►

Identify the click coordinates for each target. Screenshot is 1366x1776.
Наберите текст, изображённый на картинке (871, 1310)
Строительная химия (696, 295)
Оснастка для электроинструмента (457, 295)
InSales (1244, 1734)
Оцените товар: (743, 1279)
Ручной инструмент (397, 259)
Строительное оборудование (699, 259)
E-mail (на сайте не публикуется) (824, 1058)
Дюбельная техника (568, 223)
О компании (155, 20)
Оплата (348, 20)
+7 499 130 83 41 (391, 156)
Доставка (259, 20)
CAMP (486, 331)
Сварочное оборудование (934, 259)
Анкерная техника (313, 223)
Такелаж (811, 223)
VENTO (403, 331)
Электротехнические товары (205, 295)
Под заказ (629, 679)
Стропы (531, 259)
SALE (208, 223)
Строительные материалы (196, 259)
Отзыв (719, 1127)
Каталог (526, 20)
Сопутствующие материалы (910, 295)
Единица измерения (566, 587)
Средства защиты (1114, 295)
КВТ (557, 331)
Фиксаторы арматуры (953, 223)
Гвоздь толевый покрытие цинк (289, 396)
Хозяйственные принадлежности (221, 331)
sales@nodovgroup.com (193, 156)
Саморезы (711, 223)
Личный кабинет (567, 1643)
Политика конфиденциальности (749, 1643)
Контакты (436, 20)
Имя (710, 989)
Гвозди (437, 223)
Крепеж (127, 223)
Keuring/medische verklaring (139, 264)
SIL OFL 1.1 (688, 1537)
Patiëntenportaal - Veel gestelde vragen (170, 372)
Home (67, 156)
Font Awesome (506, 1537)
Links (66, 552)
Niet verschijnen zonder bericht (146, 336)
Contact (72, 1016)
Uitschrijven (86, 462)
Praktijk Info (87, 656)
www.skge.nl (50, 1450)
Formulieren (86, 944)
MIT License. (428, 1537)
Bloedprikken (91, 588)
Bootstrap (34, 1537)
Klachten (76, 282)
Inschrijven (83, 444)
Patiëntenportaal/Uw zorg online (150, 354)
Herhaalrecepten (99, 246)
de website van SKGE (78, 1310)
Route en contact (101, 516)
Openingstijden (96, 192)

◄

Output all records exactly, with nothing added or dropped.

### Answer for the task
Identify the click coordinates for each target. Screenshot is 1366x1776.
Наберите текст, изображённый на картинке (871, 1310)
Строительная химия (696, 295)
Оснастка для электроинструмента (457, 295)
InSales (1244, 1734)
Оцените товар: (743, 1279)
Ручной инструмент (397, 259)
Строительное оборудование (699, 259)
E-mail (на сайте не публикуется) (824, 1058)
Дюбельная техника (568, 223)
О компании (155, 20)
Оплата (348, 20)
+7 499 130 83 41 (391, 156)
Доставка (259, 20)
CAMP (486, 331)
Сварочное оборудование (934, 259)
Анкерная техника (313, 223)
Такелаж (811, 223)
VENTO (403, 331)
Электротехнические товары (205, 295)
Под заказ (629, 679)
Стропы (531, 259)
SALE (208, 223)
Строительные материалы (196, 259)
Отзыв (719, 1127)
Каталог (526, 20)
Сопутствующие материалы (910, 295)
Единица измерения (566, 587)
Средства защиты (1114, 295)
КВТ (557, 331)
Фиксаторы арматуры (953, 223)
Гвоздь толевый покрытие цинк (289, 396)
Хозяйственные принадлежности (221, 331)
sales@nodovgroup.com (193, 156)
Саморезы (711, 223)
Личный кабинет (567, 1643)
Политика конфиденциальности (749, 1643)
Контакты (436, 20)
Имя (710, 989)
Гвозди (437, 223)
Крепеж (127, 223)
Keuring/medische verklaring (139, 264)
SIL OFL 1.1 (688, 1537)
Patiëntenportaal - Veel gestelde vragen (170, 372)
Home (67, 156)
Font Awesome (506, 1537)
Links (66, 552)
Niet verschijnen zonder bericht (146, 336)
Contact (72, 1016)
Uitschrijven (86, 462)
Praktijk Info (87, 656)
www.skge.nl (50, 1450)
Formulieren (86, 944)
MIT License. (428, 1537)
Bloedprikken (91, 588)
Bootstrap (34, 1537)
Klachten (76, 282)
Inschrijven (83, 444)
Patiëntenportaal/Uw zorg online (150, 354)
Herhaalrecepten (99, 246)
de website van SKGE (78, 1310)
Route en contact (101, 516)
Openingstijden (96, 192)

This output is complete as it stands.